● **Short task a**: Rewrite the entries from their first line through the line containing "Borrow [menuitem] (161, 160)", substituting "Archives" for "Manuscripts" and leaving everything else unchanged.

● **Text segment**:

******

Perlman, A., Hahn, U., Edwards, D. J. & Pothos, E. M. (2012). Further attempts to clarify the importance of category variability for categorisation. Journal of Cognitive Psychology, 24(2), pp. 203-220. doi: 10.1080/20445911.2011.613818


The issue of how category variability affects classification of novel instances is an important one for assessing theories of categorisation, yet previous research cannot provide a compelling conclusion. In five experiments we reexamine some of the factors thought to affect participant performance. In Experiments 1 and 2, participants almost always classified the test item as belonging to the high variability category. By contrast, in Experiment 3 we employed an alternative experimental paradigm, where the difference in variability of the two categories was less salient. In that case, participants tended to classify a test item as belonging to the low variability category. Two additional experiments (4 and 5) explored in detail the differences between Experiments 1, 2 on the one hand, and 3 on the other. Some insight into the underlying psychological processes can be provided by computational models of categorisation, and we focus on the continuous version of Anderson's (1991) Rational Model, which has not been explored before in this context. The model predicts that test instances exactly halfway between the prototypes of two categories should be classified into the more variable category, consistent with the bulk of empirical findings. We also provided a comparison with a slightly reduced version of the Generalised Context Model (GCM) to show that its predictions are consistent with those from the Rational Model, for our stimulus sets.

******

● **Stored records**:

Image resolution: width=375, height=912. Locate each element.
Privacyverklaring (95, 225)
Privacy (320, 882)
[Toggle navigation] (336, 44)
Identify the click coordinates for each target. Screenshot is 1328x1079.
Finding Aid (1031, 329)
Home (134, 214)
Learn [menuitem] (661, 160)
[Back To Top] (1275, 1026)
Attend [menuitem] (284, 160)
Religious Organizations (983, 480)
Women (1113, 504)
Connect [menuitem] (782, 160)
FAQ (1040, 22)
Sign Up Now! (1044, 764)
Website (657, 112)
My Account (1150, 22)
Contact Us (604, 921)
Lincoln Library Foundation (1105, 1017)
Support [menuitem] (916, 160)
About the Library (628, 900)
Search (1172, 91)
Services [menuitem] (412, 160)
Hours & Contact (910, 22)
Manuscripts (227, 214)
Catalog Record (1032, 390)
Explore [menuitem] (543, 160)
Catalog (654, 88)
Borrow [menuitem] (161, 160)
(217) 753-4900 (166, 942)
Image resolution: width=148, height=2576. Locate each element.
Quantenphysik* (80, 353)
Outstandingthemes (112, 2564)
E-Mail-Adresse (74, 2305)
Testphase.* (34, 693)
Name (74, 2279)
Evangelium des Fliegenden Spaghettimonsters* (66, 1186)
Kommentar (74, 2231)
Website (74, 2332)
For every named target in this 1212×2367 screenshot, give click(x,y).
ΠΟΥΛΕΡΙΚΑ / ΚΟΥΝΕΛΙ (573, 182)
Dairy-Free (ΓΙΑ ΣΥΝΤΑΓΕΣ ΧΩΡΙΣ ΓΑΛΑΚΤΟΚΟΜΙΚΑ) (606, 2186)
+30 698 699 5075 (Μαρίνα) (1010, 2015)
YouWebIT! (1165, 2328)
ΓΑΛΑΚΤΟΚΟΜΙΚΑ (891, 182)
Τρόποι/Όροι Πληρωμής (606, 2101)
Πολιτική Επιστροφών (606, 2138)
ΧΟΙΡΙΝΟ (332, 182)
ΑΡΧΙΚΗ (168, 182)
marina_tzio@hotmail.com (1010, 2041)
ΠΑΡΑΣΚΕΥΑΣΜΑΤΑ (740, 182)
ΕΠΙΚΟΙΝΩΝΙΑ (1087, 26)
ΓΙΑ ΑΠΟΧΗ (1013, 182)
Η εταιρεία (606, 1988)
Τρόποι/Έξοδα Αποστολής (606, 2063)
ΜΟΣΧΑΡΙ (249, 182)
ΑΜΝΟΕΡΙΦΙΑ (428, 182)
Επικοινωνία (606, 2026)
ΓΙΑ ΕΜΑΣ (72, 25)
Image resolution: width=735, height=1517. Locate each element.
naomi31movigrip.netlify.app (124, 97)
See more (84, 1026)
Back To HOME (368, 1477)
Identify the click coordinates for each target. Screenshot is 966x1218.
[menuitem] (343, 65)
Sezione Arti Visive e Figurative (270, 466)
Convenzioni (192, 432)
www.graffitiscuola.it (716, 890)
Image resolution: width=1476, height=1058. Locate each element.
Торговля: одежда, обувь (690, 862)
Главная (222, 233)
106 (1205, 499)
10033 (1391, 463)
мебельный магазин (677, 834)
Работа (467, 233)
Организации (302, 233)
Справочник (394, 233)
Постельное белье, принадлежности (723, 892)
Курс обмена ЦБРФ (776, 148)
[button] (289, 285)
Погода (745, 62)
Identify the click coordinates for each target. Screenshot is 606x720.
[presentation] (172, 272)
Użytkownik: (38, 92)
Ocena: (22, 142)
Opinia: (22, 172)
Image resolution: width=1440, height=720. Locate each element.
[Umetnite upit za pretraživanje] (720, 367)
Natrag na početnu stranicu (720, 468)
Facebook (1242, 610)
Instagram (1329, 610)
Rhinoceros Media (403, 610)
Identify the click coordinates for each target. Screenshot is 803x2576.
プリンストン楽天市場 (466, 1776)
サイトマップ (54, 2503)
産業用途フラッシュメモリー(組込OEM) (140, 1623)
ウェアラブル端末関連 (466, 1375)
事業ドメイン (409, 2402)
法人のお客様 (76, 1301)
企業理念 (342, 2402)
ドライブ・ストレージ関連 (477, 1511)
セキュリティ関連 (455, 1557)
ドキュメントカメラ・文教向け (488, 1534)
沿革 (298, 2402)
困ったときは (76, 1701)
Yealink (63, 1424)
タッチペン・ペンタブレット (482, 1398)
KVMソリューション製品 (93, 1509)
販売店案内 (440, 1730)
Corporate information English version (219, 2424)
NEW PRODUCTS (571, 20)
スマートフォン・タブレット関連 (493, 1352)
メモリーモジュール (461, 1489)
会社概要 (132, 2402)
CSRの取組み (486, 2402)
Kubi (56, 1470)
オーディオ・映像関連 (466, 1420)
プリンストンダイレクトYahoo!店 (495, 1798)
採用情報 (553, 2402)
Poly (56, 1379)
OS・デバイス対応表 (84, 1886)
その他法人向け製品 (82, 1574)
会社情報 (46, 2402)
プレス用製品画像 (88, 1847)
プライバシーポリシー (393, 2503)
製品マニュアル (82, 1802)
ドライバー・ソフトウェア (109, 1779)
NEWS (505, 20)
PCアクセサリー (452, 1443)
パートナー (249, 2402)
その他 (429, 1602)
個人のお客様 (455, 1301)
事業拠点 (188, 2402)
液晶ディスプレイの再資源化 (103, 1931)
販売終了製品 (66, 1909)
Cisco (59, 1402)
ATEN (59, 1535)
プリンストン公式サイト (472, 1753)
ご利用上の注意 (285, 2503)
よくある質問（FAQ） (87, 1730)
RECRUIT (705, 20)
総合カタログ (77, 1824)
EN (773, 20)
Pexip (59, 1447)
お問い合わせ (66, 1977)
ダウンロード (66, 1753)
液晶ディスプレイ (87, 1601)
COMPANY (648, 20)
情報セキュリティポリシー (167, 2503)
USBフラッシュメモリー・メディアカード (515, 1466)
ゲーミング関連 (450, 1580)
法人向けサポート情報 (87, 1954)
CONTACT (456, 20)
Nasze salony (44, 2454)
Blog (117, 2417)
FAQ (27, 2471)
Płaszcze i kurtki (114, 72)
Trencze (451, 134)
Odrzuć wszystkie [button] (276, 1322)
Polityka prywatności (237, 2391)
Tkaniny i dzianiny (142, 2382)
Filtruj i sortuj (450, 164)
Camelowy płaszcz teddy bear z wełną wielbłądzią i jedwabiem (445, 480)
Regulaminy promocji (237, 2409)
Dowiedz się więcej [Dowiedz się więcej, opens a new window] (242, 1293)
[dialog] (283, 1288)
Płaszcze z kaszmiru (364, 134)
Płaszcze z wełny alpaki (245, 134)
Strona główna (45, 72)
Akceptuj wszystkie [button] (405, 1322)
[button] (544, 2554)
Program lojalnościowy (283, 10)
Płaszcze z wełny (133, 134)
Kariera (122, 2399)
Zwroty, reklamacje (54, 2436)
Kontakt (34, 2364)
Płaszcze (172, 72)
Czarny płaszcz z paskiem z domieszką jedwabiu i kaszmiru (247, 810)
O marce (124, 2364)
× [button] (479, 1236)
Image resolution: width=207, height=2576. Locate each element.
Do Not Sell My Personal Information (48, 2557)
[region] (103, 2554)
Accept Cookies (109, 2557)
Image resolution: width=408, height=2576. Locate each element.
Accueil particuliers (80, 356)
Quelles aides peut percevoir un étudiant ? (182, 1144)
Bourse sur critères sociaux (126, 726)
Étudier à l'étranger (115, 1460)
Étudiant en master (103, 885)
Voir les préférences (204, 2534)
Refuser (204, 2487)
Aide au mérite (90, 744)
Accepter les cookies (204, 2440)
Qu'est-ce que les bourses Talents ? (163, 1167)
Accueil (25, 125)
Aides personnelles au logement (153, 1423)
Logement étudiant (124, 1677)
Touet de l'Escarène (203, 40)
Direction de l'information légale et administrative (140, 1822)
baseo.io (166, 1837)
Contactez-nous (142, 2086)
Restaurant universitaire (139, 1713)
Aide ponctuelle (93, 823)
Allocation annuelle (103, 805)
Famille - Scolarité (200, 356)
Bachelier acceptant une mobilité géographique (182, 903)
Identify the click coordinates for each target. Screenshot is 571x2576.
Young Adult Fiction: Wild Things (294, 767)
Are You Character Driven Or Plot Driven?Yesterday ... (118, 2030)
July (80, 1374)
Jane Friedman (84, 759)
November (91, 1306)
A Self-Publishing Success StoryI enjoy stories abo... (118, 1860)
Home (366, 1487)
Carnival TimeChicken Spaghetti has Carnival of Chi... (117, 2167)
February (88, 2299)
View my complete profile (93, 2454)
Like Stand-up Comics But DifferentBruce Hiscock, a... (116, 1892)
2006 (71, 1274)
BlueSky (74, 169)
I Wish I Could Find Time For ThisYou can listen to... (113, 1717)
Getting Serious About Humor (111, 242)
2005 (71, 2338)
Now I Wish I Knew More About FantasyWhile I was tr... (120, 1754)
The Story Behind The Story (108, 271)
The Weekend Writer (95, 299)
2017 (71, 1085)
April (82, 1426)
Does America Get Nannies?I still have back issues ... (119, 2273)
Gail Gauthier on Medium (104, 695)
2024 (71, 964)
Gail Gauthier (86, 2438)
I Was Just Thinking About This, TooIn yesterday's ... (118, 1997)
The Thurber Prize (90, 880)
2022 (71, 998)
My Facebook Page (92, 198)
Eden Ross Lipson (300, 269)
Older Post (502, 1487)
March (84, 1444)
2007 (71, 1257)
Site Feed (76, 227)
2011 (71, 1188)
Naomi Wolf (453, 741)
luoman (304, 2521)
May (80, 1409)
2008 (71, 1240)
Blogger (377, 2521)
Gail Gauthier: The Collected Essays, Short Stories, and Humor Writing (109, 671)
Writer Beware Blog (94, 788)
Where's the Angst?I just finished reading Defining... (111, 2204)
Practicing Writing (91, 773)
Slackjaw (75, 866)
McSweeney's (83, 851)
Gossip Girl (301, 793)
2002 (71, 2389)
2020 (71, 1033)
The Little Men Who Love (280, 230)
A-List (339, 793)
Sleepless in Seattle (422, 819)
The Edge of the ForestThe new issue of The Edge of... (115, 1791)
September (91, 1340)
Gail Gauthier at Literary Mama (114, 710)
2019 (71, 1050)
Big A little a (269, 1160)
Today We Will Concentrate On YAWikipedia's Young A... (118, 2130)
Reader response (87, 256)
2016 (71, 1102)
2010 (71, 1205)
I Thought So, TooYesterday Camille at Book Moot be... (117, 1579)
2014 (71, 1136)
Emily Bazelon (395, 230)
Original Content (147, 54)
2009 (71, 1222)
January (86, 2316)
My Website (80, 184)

******

● **Short task b**: According to the abstract on category variability, which category did participants almost always assign the test item to in Experiments 1 and 2?

● **Task result a**:
Image resolution: width=375, height=912. Locate each element.
Privacyverklaring (95, 225)
Privacy (320, 882)
[Toggle navigation] (336, 44)
Identify the click coordinates for each target. Screenshot is 1328x1079.
Finding Aid (1031, 329)
Home (134, 214)
Learn [menuitem] (661, 160)
[Back To Top] (1275, 1026)
Attend [menuitem] (284, 160)
Religious Organizations (983, 480)
Women (1113, 504)
Connect [menuitem] (782, 160)
FAQ (1040, 22)
Sign Up Now! (1044, 764)
Website (657, 112)
My Account (1150, 22)
Contact Us (604, 921)
Lincoln Library Foundation (1105, 1017)
Support [menuitem] (916, 160)
About the Library (628, 900)
Search (1172, 91)
Services [menuitem] (412, 160)
Hours & Contact (910, 22)
Archives (227, 214)
Catalog Record (1032, 390)
Explore [menuitem] (543, 160)
Catalog (654, 88)
Borrow [menuitem] (161, 160)

● **Task result b**: The high variability category.